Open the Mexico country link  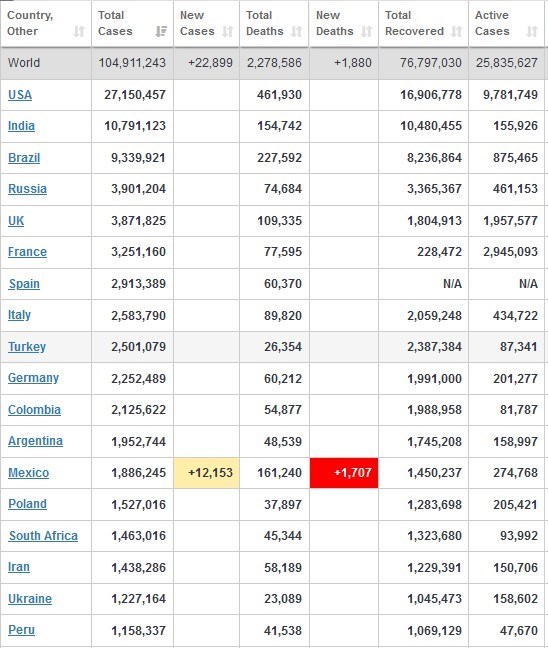pos(29,472)
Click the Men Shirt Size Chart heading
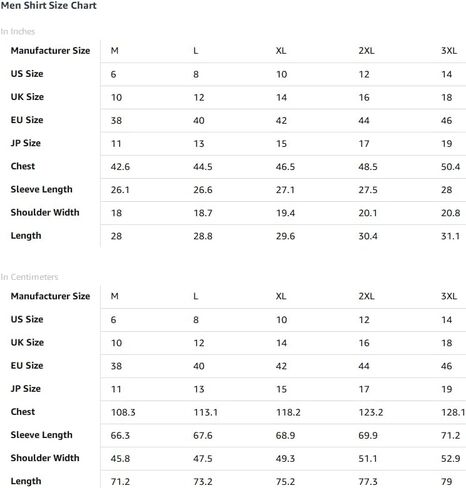This screenshot has width=466, height=488. [49, 6]
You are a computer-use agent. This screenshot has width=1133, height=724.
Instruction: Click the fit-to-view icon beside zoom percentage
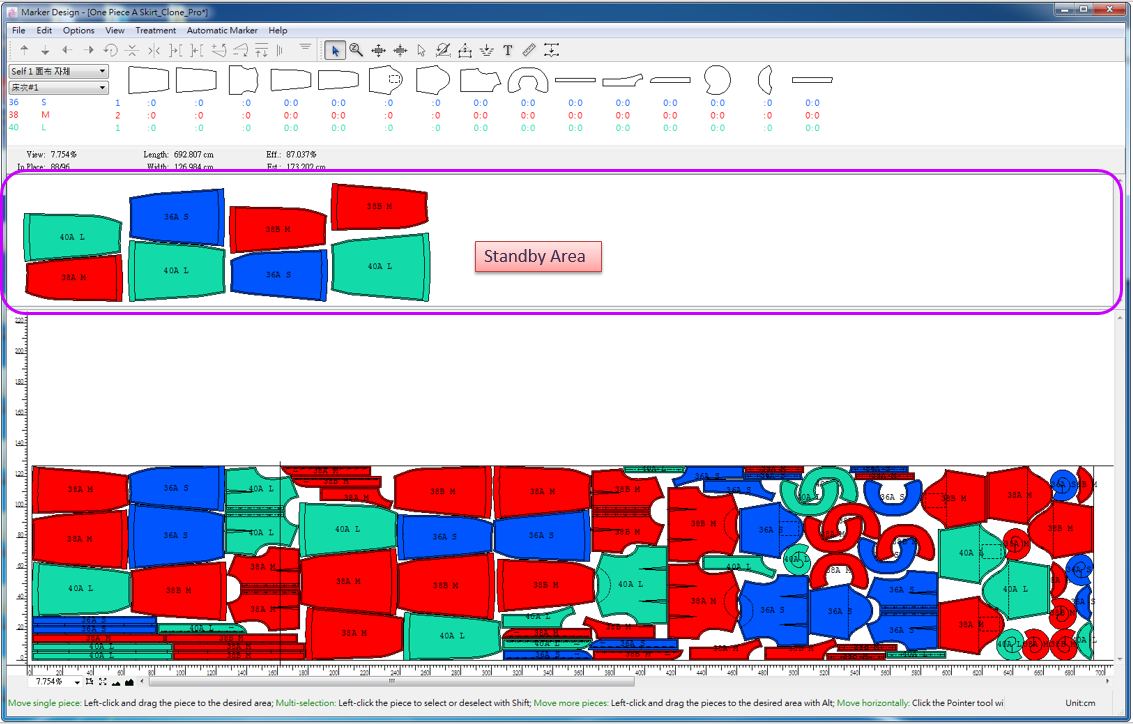pos(103,682)
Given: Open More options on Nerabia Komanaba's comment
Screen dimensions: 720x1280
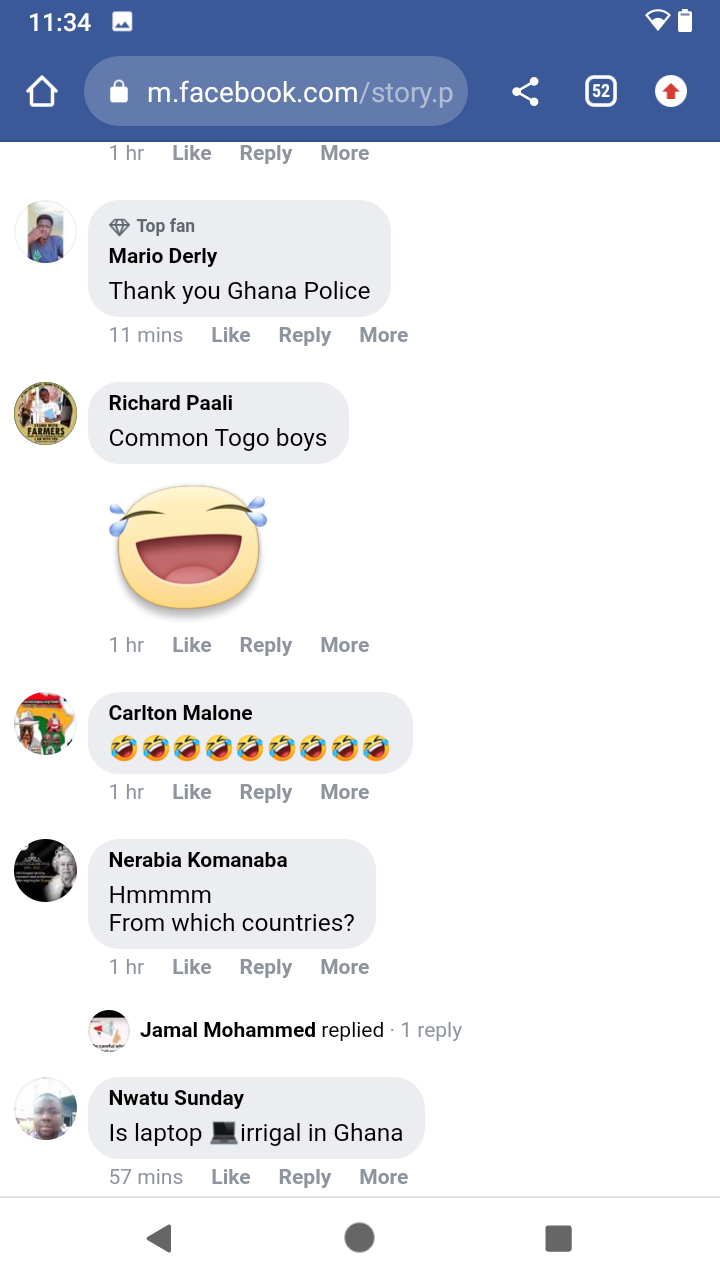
• • • • •
[Exercise prompt] Copy exactly the lines from the line that holds "Click the Men Shirt Size Chart heading" to the end of the listing, both included. Leave the pictures out.

[Completed exercise]
Click the Men Shirt Size Chart heading
This screenshot has width=466, height=488. [49, 6]
You are a computer-use agent. This screenshot has width=1133, height=724.
Instruction: Click the fit-to-view icon beside zoom percentage
pos(103,682)
Given: Open More options on Nerabia Komanaba's comment
Screen dimensions: 720x1280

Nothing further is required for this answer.